### WRITTEN TASK
Reproduce the lines of the listing verbatim, starting with the line containing "Where should I" and continuing through the line containing "click(x=619, y=44)".
::: DATASET RECORDS
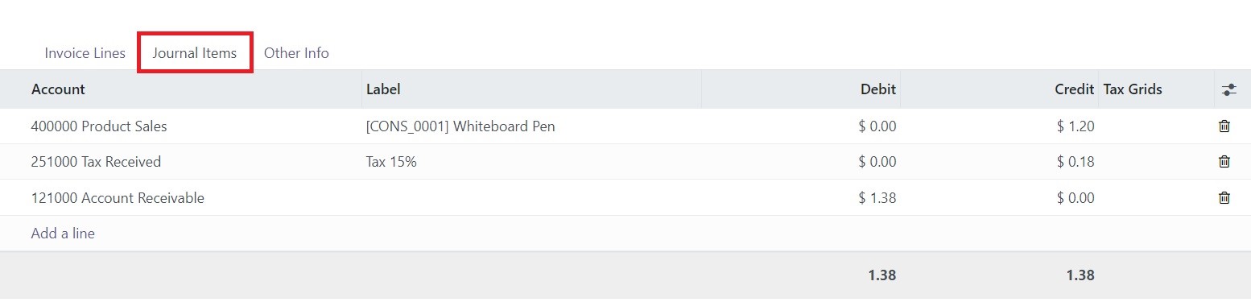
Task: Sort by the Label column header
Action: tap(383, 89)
::::::
::: DATASET RECORDS
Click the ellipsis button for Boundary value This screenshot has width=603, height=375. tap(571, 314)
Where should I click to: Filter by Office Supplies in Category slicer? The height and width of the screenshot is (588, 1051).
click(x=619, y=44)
::::::
### TASK RESULT
Where should I click to: Filter by Office Supplies in Category slicer? The height and width of the screenshot is (588, 1051).
click(x=619, y=44)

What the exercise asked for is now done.